The 12-metre sailboat Onawa, captained by Chuck Parrish of the Vineyard Haven Yacht Club, did not finish. Nor did four other boats.
With the delay at the start and light winds, the race was shortened for 17 boats participating in the Cruising A and Cruising B classes. Their 42-mile race ended at Lucas Shoal, a spot in Vineyard Sound, well before West Chop. While boats finished as late as 8 p.m., some didn’t get back to Edgartown until 10:30 p.m.
Mr. Becker said he was assisted on deck by Steve Vancour of Edgartown and Peter Rodegast of West Tisbury. Mr. Becker, a past commodore of the Holmes Hole Sailing Association, is an avid sailor who sails in the association’s Vineyard Haven harbor races every Thursday and Sunday. He is a carpenter by profession. The three sailors feasted on peanut butter and jelly sandwiches as they went around the Island. He completed the shortened race in 9 hours and 53 minutes, or at almost 7:26 p.m.
Bill Brine of the Edgartown Yacht Club, sailing the local boat Good Fortune, finished the race third in the same cruising class as Mr. Becker. Mr. Brine finished the shortened 42-nautical mile race at 5:50 p.m.
The big winners at the round the Island race came from afar. Along with Mr. Chandler winning division one, Bill Dingwell, commodore of the New Bedford Yacht Club, won first place in Division 3 in a boat called Zoomer.
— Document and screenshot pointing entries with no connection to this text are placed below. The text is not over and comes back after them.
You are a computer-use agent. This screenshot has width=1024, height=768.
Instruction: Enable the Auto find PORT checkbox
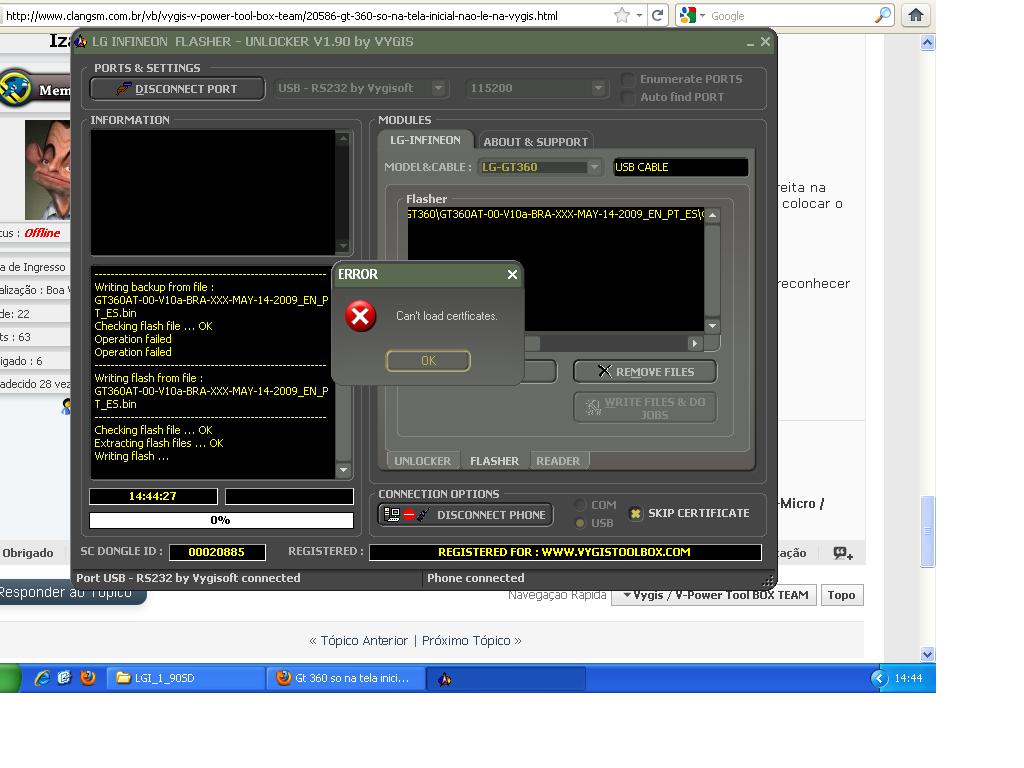(628, 97)
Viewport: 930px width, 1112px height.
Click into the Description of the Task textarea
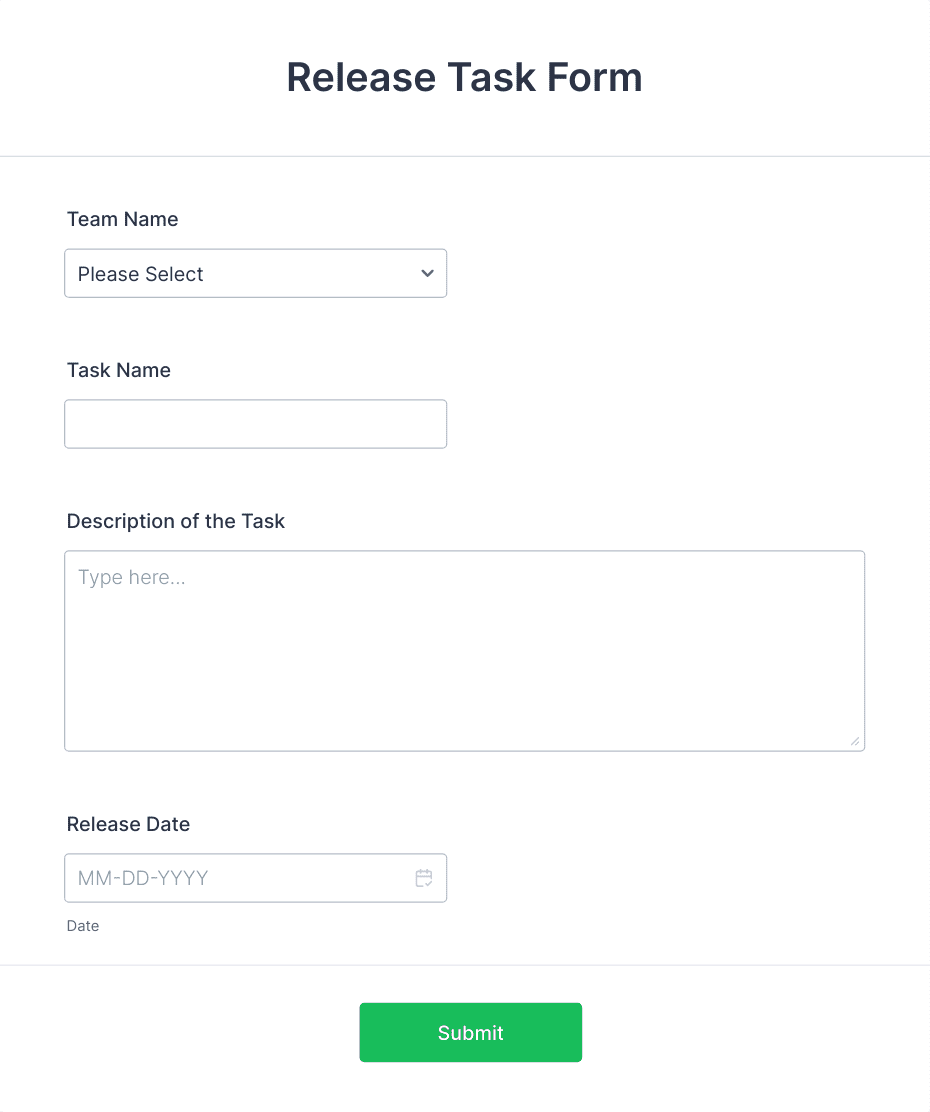[465, 651]
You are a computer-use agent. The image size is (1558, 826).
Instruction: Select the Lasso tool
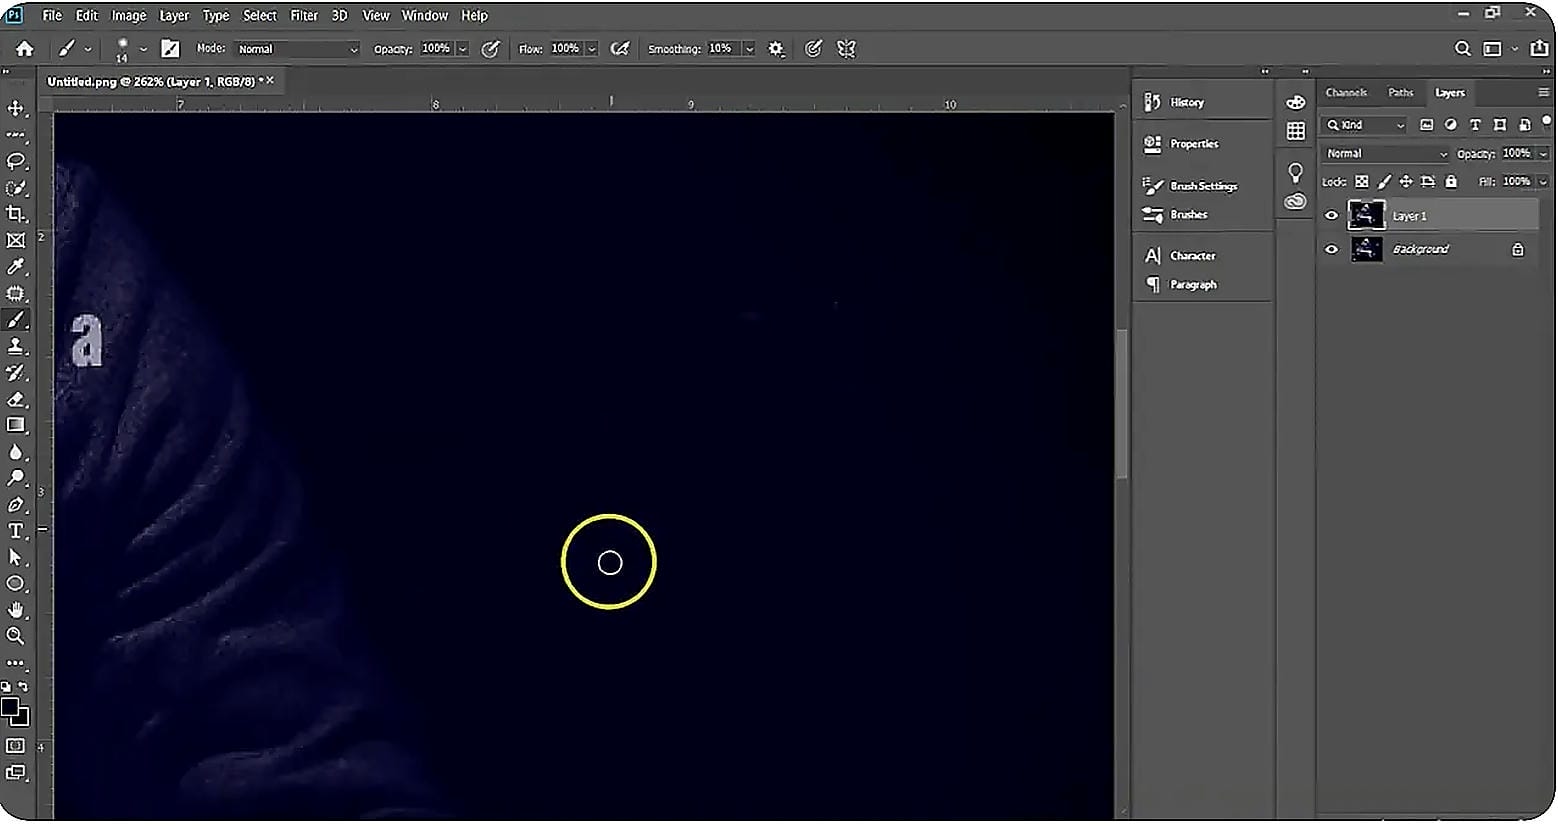point(16,161)
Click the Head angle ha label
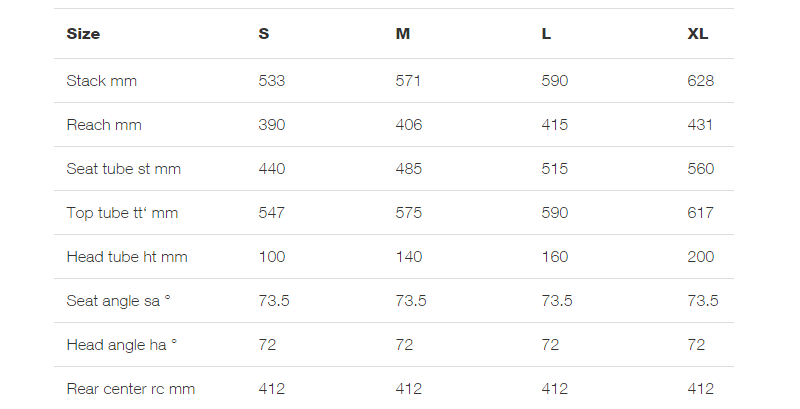This screenshot has height=409, width=800. pyautogui.click(x=121, y=345)
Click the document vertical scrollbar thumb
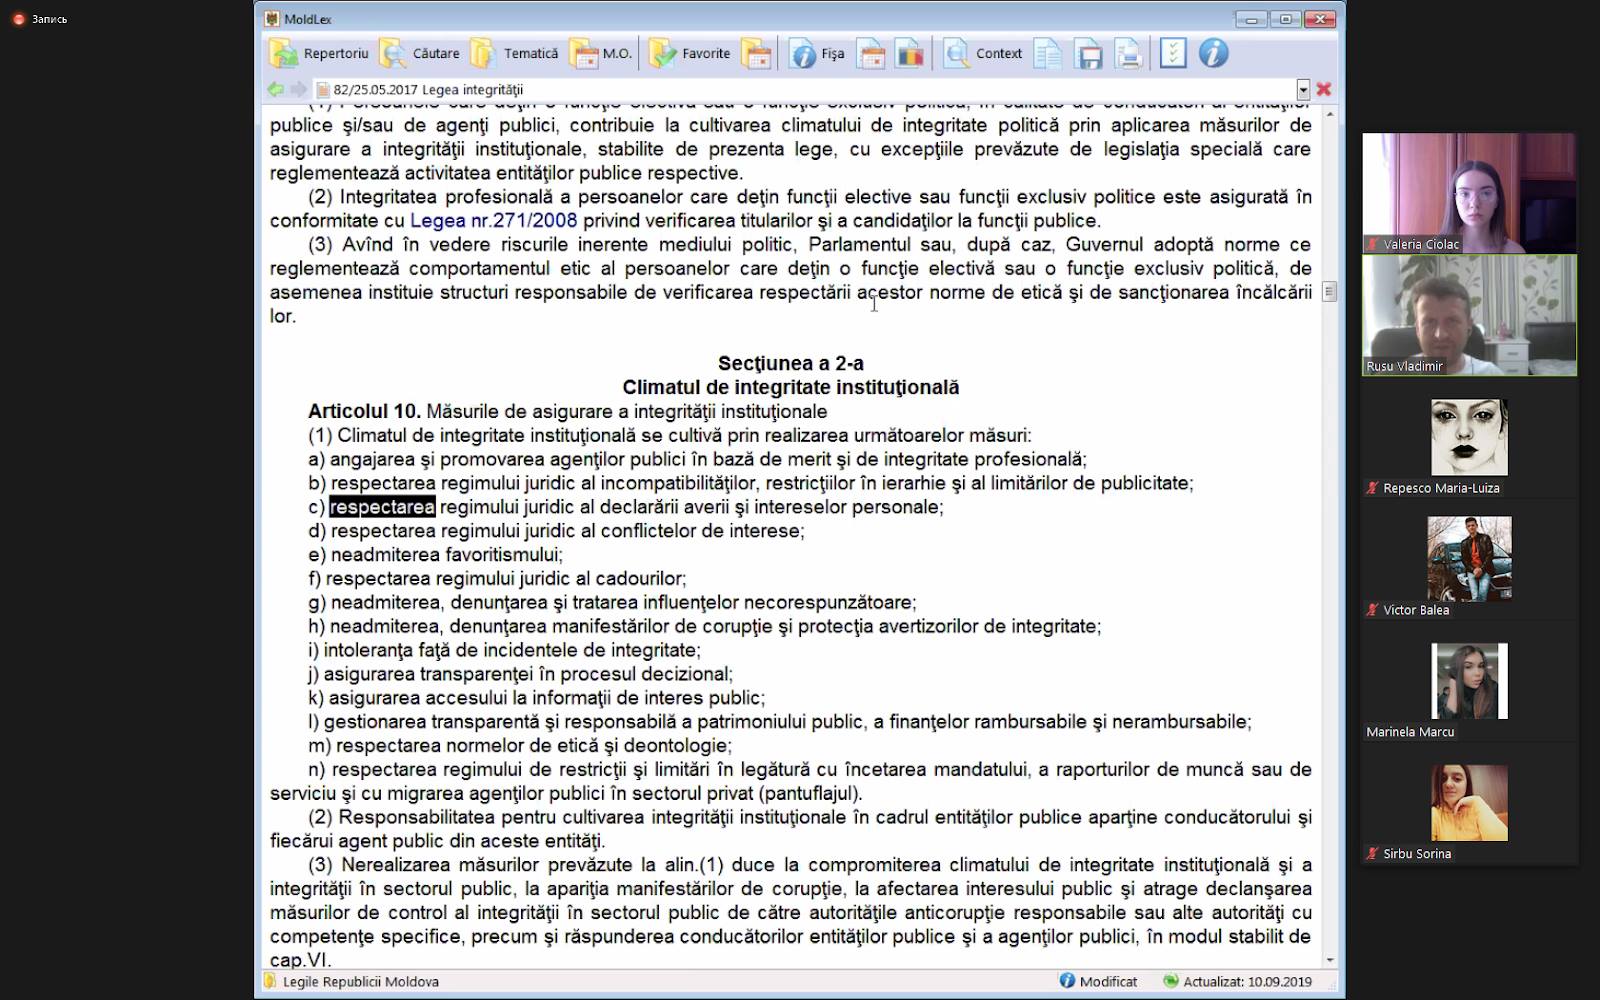The image size is (1600, 1000). 1329,292
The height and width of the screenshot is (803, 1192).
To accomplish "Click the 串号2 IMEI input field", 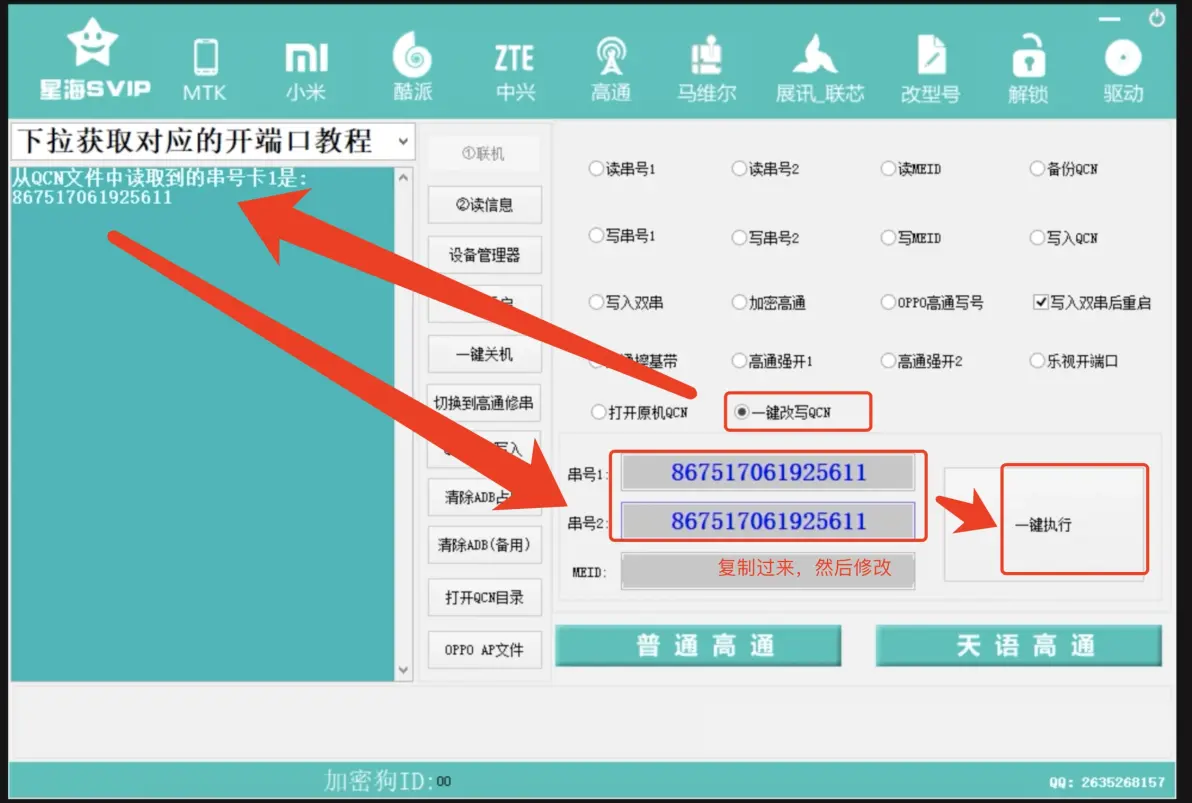I will [x=767, y=521].
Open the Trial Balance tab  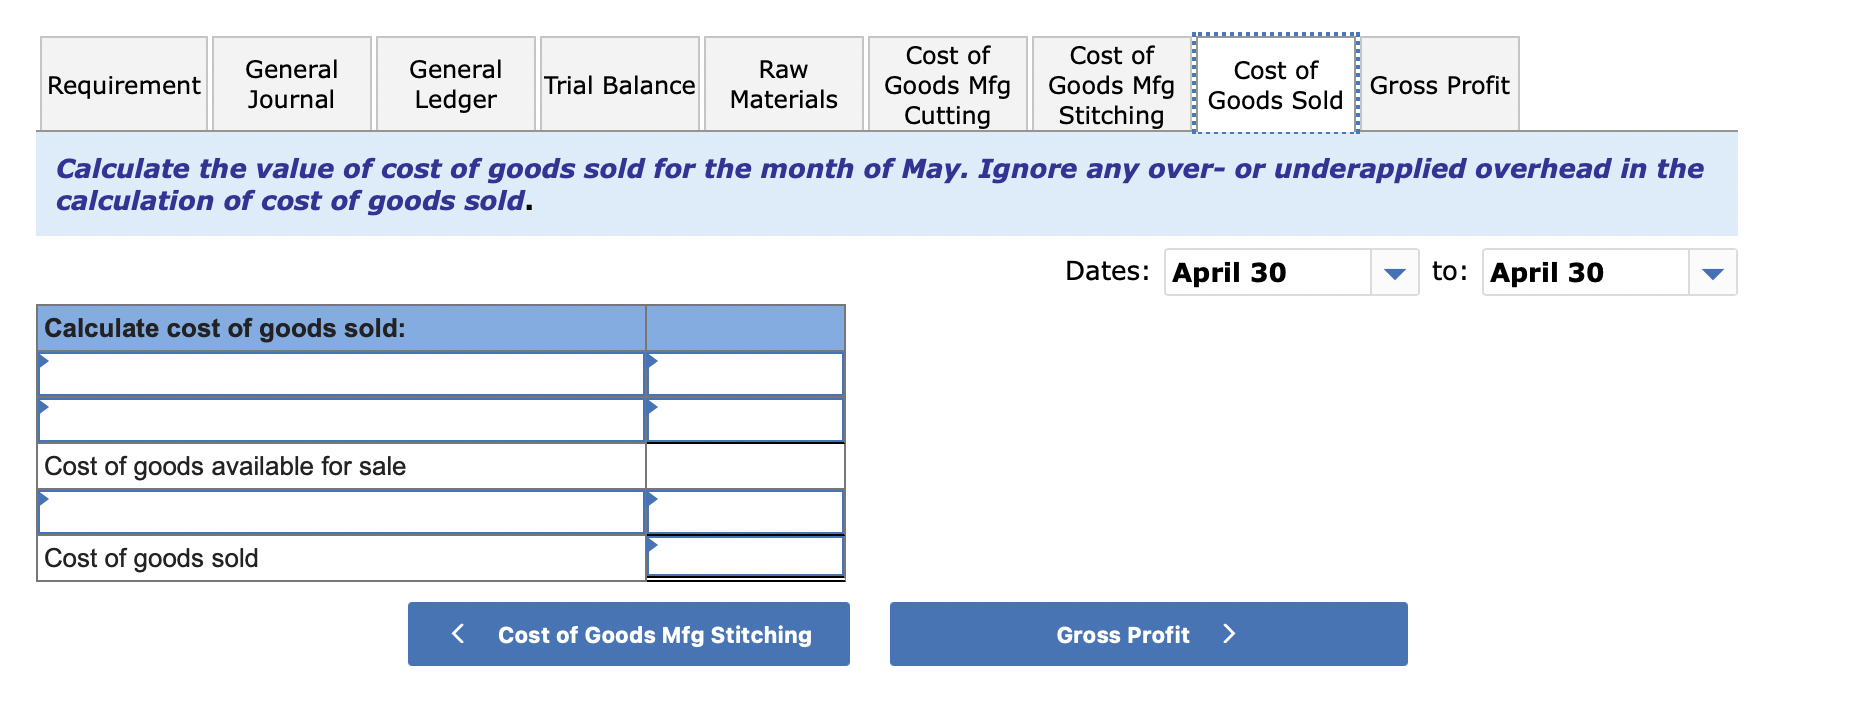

Ms. Gesualdo said the Edgartown Yacht Club is far better at hosting the race than providing winners, who seem to come from other yacht clubs.
“We are not as good as we’ve been in the past. But we are happy to host the event for our visiting sailors,” Ms. Gesualdo said.
Yacht club manager Bill Roman said despite the light air in the’Round the Island race, the regatta was fine.
“We had three spectacular days of racing. The air was dry and clean and steady but not too overwhelming,” Mr. Roman said.
Sixty-four 420 sailboats and 93 Optimist sailboats competed in the regatta.
“I wasn’t sure we would have the same number of people as last year,” said Deirdre Rynne, sailing director for the Edgartown Yacht Club, based on all the reports about the weakening national economy. It was assuring, she said, to see sailors still, especially young people, still must get out in their boats.
Miss Rynne said the sailors found more currents in the Edgartown outer harbor and that added to the racing. One eddy especially challenged the sailors, she said.
“The eddy came up and was opposing the sailors on the course, even though at the other end of the course it was running in the direct opposite direction,” she said.
The yacht club race crew worked hard to adjust the marks to favor good competitive sailing, she said, and that meant changes even during races.
Optimist sailors are the regatta’s most loved sailing group. The one-man boats measure 8 feet in length, and sailors outgrow them physically before they slip into the bigger boats. The boats may not be so fast, but they are competitive sailboats.
Throughout the three days of sailing, one junior sailor who drew admiration from all who watched. Carter Bartram, 12, of Wilmington, Del., and Edgartown came up with the lowest score in the three days of competion. The lowest score means he is a winner.
“In 12 races, he just kept winning,” Miss Rynne said. “Last year, Carter wrote a little book on his own on how to become an Optimist sailor.”
There is a new spinoff from the regatta. Miss Rynne said the sailing coaches from Vineyard Haven Yacht Club, Sail Martha’s Vineyard and the Edgartown Yacht Club are starting up a sailing series on Thursdays. They’ll compete weekly through the summer for their own cup. The racing will take place at the different clubs.